November 08-09, 2017 | Las Vegas, USA

Soojin Han

MedImmune LLC, USA

Scientific Tracks Abstracts: J Proteomics Bioinform

Abstract :

Secretion of heterologous proteins into E. coli cell culture medium offers significant advantages for downstream processing over production as inclusion bodies; including cost and time savings and reduction of endotoxin. Signal peptides play an important role in targeting proteins for translocation across the cytoplasmic membrane to the periplasmic space and release into culture medium during the secretion process. Alpha toxinH35L (ATH35L) was selected as an antigen for vaccine development against S. aureus infections. It was successfully secreted into culture medium of E. coli by using bacterial signal peptides linked to the N-terminus of the protein. In order to improve the level of secreted ATH35L, we designed a series of novel signal peptides by swapping individual domains of modifying dsbA and pelB signal peptides and tested them in a fed-batch fermentation process. The data showed that some of the modified signal peptides improved the secretion efficiency of ATH35L compared with E. coli signal peptides from dsbA, pelB and phoA proteins.
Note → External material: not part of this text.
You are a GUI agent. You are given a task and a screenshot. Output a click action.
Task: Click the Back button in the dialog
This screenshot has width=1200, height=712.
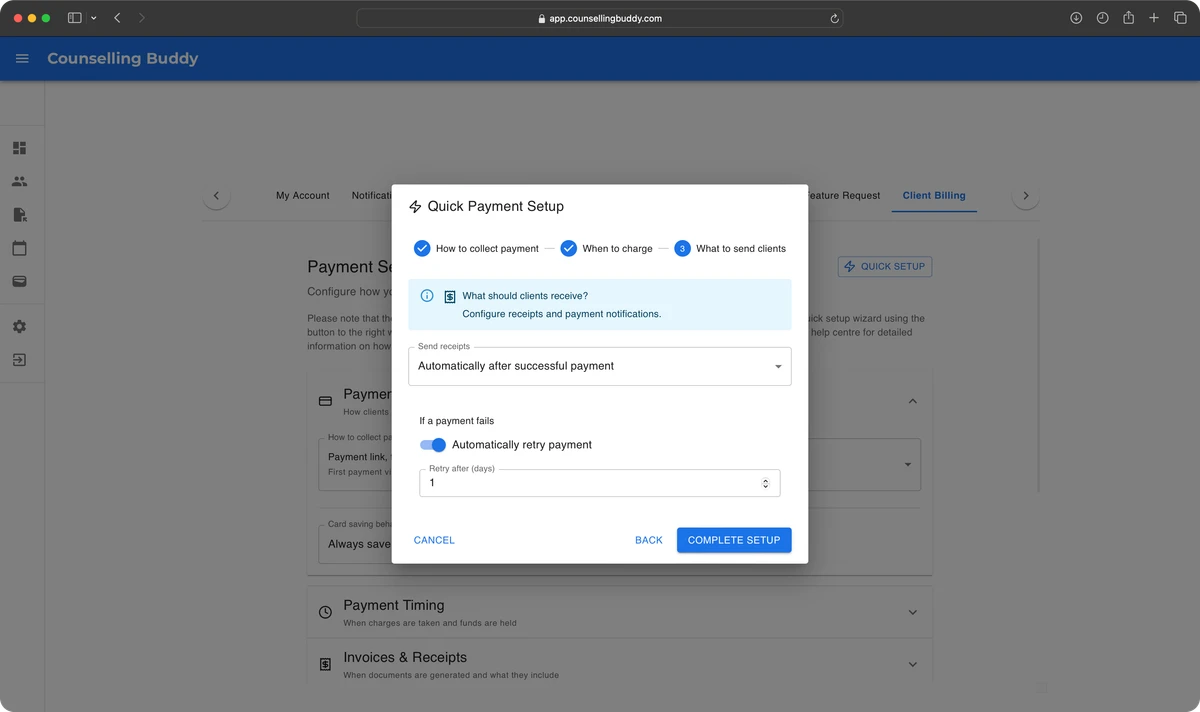pyautogui.click(x=648, y=540)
In particular, one of novel signal peptides improved the yield of secreted ATH35L by 4-fold in the fed-batch fermentation process and at the same time maintained the expected site for signal peptide cleavage. Potentially, these new novel signal peptides can be used to improve the secretion efficiency of other heterologous proteins in E. coli. Furthermore, analysis of the synthetic signal peptide amino acid sequences provides some insight into the sequence features within the signal peptide that influence secretion efficiency.

Biography :

Soo Jin Han has completed her PhD from both KIST and Hanyang University in Korea and Post-doctoral studies from University of Alabama and University of Florida in USA. She has been working as a Scientist of the Department of Cell Culture and Fermentation Sciences at MedImmune, a Maryland based biotechnology development enterprise owned by AstraZeneca. She has much experience and great knowledge in mAb and non-mAb production in prokaryotic and eukaryotic expression platforms and published several papers in reputed journals.